Scientific classification
- Kingdom: Animalia
- Phylum: Arthropoda
- Class: Malacostraca
- Order: Isopoda
- Suborder: Oniscidea
- Family: Armadillidiidae
- Genus: Armadillidium
- Species: A. quinquepustulatum
- Binomial name: Armadillidium quinquepustulatum Budde-Lund, 1885

= Armadillidium quinquepustulatum =

- Authority: Budde-Lund, 1885

Species of crustacean

Armadillidium quinquepustulatum is a European species of woodlouse endemic to France. It is a relatively small to medium-sized species that belongs to the so-called "Armadillidium maculatum group".

==Taxonomy==
Armadilliidum quinquepustulatum belongs to the "Armadillidiae" section of the genus, which is characterized by rib-like side edges of the forehead that never form a "frontal brim" along with the frontal shield, a frontal triangle with lateral edges that never reach the areas of the ocelli, relatively steeply-dropping epimera on all tergites and anterior lobes of the first pair of epimera that are usually either not curved upwards or with a slight hint of a bend. Additionally, the species is a member of the "Armadillidium maculatum group", which itself is divided into two subgroups: the "Eastern subgroup", distributed in Eastern Europe and the Balkans and containing 5 species (A. albomarginatum, A. bulgaricum, A. flavoscutatum, A. klugii and A. narentanum) and the "Western subgroup", distributed in Italy, France and the Iberian Peninsula which contains another 5 species (A. assimile, A. esterelanum, A. maculatum, A. quinquepustulatum and A. simoni).

==Description==
Armadillidium quinquepustulatum is a small to medium-sized species, reaching maximum dimensions of about 12–14 mm in length. Its tergites are covered with numerous, tightly placed, flat granulations. The coloration of the body is uniformly grey, dotted with white spots. These spots are reminiscent in arranging and coloration with those of the sympatric A. esterelanum, but tend to be smaller in size. The arranging of the spots on the body is as following: one spot occurs in the middle of the posterior margin of the head, 5 or 7 pairs occur on each pereion-tergite (a middle one, 1-2 lateral pairs and 1 pair of elongated spots at the tergum-epimeron border) and a few, irregularly placed spots occur on the pleon. The frontal shield slightly surpasses the anterior edge of the head. The head itself has a large, rounded pit in the middle, immediately behind the frontal shield, and bears quatrangular antennae lobes. The hind margins of the first pair of epimera have arch-like angles. The telson is triangular and has a truncated tip.

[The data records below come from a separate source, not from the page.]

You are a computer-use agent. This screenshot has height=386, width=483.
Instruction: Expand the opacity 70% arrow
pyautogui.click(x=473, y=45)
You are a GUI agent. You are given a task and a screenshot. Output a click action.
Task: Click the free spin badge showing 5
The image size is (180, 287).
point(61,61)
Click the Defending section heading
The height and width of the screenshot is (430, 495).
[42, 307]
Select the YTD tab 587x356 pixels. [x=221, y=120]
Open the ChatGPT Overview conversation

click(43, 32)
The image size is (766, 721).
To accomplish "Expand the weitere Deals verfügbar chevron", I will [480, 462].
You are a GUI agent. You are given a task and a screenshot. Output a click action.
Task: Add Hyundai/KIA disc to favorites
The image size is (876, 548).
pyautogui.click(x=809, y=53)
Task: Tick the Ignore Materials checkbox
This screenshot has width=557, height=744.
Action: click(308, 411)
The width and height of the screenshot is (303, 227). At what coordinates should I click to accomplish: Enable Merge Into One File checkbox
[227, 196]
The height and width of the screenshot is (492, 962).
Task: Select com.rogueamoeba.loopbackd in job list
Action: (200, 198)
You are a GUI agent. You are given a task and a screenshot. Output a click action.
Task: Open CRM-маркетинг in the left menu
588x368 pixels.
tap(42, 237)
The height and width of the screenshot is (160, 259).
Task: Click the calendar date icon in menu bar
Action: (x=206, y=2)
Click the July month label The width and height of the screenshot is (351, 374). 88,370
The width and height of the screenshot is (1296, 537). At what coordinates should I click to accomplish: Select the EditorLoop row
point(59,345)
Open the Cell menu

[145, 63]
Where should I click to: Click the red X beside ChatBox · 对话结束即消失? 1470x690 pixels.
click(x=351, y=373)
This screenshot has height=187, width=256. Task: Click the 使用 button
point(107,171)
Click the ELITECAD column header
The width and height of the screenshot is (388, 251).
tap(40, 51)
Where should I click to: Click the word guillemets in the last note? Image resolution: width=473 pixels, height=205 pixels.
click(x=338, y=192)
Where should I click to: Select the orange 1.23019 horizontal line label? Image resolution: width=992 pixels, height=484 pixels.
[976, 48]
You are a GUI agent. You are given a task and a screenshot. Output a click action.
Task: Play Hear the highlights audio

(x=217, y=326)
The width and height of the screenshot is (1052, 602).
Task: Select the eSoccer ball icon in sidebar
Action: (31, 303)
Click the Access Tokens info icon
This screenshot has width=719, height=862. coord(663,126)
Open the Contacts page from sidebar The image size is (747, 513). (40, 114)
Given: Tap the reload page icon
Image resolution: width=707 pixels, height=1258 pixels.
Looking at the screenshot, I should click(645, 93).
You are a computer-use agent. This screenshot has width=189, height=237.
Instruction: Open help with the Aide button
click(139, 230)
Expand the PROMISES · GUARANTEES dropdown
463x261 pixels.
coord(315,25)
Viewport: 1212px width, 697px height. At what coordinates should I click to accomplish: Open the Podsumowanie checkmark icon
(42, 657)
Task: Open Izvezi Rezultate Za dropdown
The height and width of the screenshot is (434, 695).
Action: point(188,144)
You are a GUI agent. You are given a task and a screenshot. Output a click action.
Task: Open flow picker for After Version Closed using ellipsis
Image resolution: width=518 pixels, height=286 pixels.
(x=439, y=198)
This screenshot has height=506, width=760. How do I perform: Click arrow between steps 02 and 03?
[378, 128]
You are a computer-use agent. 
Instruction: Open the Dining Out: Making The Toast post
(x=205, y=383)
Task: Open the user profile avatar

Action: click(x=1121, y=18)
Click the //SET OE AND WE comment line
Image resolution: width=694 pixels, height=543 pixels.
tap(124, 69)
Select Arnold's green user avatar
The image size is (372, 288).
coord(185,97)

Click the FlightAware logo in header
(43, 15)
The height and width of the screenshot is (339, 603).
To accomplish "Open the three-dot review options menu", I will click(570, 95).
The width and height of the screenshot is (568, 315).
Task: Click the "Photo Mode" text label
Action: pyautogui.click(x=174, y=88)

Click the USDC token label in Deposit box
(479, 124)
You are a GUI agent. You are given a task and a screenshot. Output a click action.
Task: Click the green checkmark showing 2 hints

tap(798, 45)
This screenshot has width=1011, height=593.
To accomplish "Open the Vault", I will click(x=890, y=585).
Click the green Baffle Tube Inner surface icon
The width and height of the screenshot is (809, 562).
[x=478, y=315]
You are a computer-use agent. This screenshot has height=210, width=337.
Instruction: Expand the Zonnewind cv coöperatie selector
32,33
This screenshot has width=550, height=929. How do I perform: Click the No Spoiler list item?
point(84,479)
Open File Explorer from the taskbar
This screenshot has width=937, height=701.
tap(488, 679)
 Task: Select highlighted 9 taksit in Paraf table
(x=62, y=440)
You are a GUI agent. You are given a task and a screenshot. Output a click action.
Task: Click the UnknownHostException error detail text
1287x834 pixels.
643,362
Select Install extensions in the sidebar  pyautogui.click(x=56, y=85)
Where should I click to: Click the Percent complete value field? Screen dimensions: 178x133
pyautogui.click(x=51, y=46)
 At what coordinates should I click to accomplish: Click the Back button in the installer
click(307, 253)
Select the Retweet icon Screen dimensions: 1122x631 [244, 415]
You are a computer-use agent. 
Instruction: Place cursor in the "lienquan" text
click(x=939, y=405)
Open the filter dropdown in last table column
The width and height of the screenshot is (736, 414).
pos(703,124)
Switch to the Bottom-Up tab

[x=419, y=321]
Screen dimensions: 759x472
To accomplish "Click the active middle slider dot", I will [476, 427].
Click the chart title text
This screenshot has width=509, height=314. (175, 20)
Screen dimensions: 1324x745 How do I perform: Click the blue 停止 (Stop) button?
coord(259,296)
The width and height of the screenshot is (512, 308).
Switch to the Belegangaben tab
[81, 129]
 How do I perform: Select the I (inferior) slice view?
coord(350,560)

Concerning the sexual characters of the male, the ischium of the seventh pereiopod is ventrally slightly concave, covered with dense velvety hairs and decorated at its apical part with a hair field and 8-9 spiked bristles. The posterior lobe of the exopodite of the first pleopod is triangular with a rounded apex.

==Distribution==
Armadillidium quinquepustulatum is endemic to southeastern France. Specifically, it is restricted to the area of the Massif des Maures and the nearby Îles d'Hyères.

==Ecology==
Armadillidium quinquepustulatum prefers to live in hot, dry locations and in sandy soils rather than forested regions. It also seems to be very common in its restricted range.